📋 Le contexte 📋
Une forêt primaire, c’est une forêt qui est restée identique au fil des siècles sans avoir été transformée par la présence de l’Homme. Elle n’a donc jamais été exploitée ni défrichée, pas même pour la récolte des champignons ou la chasse.
Un projet a été lancé par l’association Francis Hallé, celui de recréer une forêt primaire dans une zone densément peuplée comme l’Europe de l’Ouest. L’objectif à long terme est de “réconcilier l’homme avec la nature intacte” et d’en faire un grand projet européen, pour des raisons de stabilité et de sécurité. La zone n’a pas encore été choisie, mais elle sera transfrontalière, avec une base française. Il existe peu de forêts en Europe qui sont restées indemnes de toute exploitation. On peut en citer une en Pologne, la forêt de Białowieża. Formée il y a 10 000 ans, c’est le refuge des derniers bisons d’Europe, et elle attire chaque année des centaines de milliers de visiteurs.

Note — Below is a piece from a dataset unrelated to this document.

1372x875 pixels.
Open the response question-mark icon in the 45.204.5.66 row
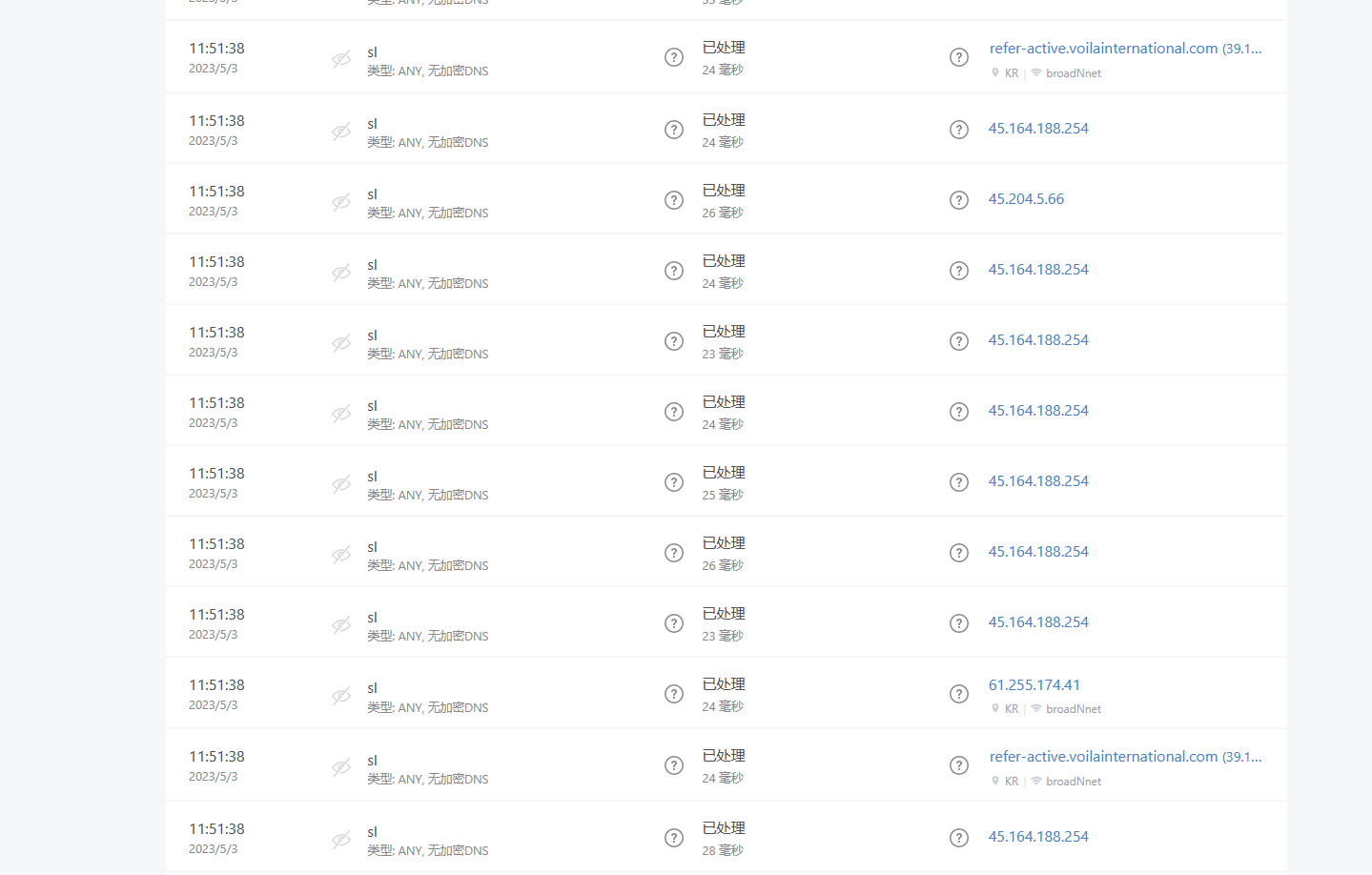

Pour recréer une forêt primaire, il convient de choisir son emplacement. Il est nécessaire que la forêt ait une une vaste superficie – environ 70 000 hectares. Il faudrait compter 1 000 ans à partir d’un sol nu et 800 ans à partir d’une forêt secondaire pour obtenir une forêt primaire.

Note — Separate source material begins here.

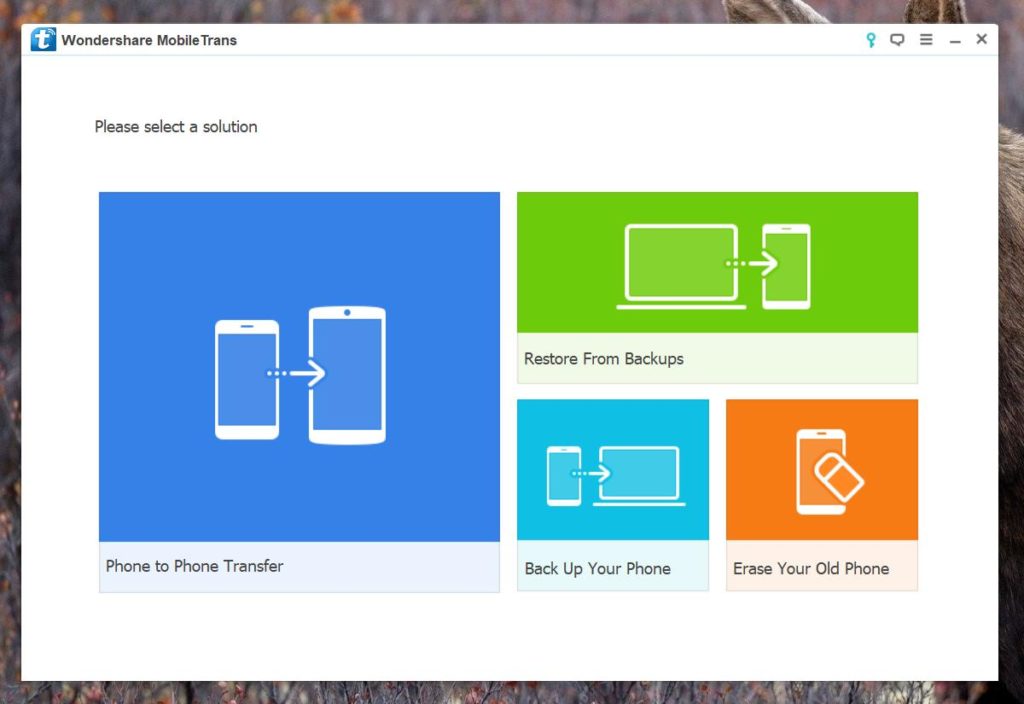Click the phone with eraser graphic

Une fois l’emplacement choisi, il faut y laisser mourir les arbres. Leur bois, une fois tombé, enrichit le sol et favorise le développement et la diversification des champignons et des insectes. Des arbres naissent ensuite de façon naturelle (comme les frênes, les tilleuls, les érables…). Ils construisent la forêt, puis disparaissent à leur tour de façon cyclique. Des animaux qui ne sont pas apparus seuls (comme les ours ou les bisons) sont introduits. Puis, la forêt poursuit sa croissance avec un renouvellement naturel d’arbres et d’espèces.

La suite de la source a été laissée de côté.